- _Work order 1_: According to the text on Luc Montagnier, what unit did he direct at the Pasteur Institute?
- _Work order 2_: Say whether each statement agrees with the text on Luc Montagnier, answering yes or no and quoting the words that decide it: (a) He won the Nobel Prize in 2008. (b) The lymph node he received came from a 45-year-old woman. (c) Françoise Barré-Sinoussi detected viral activity in the original sample.
- _Work order 3_: Please carry on the text on Luc Montagnier from its last sentence.

Dr. Luc Montagnier, co-discover of the Human immunodeficiency virus (HIV)The 2008 Nobel Prize winner and French virologist, Dr. Luc Montagnier who discovered HIV/AIDS has died at the age of 89.
He died at a hospital in Neuilly-sur-Seine, Paris. The hospital in Neuilly confirmed to the international media today that a death certificate for Dr. Montagnier had been filed there.
The discovery of HIV began in Paris on January 3, 1983. That was the day Dr. Montagnier, who directed the Viral Oncology Unit at the Pasteur Institute, received a piece of lymph node that had been removed from a 33-year-old man with AIDS.
Eventually, the work done by Dr. Montagnier and his colleagues including Françoise Barré-Sinoussi, who detected telltale viral activity in the original sample paved the way for an HIV blood test, spurred the development of AIDS drugs and therapies-Antiretroviral drugs.

Stored dataset lines:
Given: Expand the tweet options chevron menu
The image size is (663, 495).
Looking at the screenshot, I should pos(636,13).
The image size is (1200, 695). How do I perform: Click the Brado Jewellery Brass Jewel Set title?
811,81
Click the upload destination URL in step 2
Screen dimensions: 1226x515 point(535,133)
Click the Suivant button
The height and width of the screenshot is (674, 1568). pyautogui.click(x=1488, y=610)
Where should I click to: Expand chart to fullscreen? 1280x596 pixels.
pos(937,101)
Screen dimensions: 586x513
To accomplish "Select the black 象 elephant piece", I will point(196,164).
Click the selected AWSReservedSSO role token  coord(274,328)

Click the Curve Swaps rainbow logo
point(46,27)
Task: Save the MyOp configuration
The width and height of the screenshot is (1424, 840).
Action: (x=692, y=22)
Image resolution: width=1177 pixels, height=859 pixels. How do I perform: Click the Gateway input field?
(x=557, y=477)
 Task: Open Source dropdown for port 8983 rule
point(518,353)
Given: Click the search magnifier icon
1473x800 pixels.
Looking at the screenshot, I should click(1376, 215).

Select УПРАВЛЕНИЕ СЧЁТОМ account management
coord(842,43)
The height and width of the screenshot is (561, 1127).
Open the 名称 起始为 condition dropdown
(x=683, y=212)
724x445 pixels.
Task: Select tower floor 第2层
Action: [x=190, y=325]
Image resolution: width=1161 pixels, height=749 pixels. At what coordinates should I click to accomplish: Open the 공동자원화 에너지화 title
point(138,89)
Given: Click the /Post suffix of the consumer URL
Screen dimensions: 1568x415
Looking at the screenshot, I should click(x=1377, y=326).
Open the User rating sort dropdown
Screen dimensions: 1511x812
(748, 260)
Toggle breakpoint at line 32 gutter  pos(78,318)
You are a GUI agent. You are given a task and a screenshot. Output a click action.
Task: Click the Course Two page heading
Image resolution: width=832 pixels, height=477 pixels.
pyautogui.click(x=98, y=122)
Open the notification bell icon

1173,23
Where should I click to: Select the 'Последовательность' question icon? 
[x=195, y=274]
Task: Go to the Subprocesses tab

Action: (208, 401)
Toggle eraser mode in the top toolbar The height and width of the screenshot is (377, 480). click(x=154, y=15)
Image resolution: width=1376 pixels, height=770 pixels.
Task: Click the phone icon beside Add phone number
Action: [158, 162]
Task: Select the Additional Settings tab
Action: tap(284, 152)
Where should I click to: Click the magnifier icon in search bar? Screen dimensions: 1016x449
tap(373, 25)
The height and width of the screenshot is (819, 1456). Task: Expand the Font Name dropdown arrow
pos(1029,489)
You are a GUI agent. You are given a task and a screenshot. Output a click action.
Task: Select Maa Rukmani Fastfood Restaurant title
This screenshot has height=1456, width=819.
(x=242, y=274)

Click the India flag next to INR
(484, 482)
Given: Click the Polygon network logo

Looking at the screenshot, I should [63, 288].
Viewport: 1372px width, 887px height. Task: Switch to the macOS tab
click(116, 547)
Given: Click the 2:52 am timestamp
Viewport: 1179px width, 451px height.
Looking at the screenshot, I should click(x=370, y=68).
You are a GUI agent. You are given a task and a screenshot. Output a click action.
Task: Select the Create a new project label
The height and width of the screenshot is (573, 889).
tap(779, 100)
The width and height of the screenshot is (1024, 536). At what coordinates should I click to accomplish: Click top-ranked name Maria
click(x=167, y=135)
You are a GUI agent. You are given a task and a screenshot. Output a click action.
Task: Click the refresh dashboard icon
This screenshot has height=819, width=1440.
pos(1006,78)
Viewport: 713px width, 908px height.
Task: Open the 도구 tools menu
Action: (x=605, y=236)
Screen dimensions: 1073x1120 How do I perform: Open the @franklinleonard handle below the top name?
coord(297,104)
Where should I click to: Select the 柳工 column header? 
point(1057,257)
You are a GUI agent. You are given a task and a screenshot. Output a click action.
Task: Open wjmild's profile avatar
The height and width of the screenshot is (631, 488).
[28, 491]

- _Your response 1_: The Viral Oncology Unit.

- _Your response 2_:
(a) Yes: "The 2008 Nobel Prize winner and French virologist, Dr. Luc Montagnier"
(b) No: "removed from a 33-year-old man with AIDS"
(c) Yes: "who detected telltale viral activity in the original sample"

- _Your response 3_:
By the time of the announcement for the HIV drugs and therapies, reportedly more than 25 million people had died of AIDS-related illnesses, and an estimated 33 million more were living with HIV in the world.
The World Health Organization says, the disease’s toll would have been far greater were it not for advances in virology spearheaded by Dr. Montagnier and Gallo in the 1970s and early ’80s.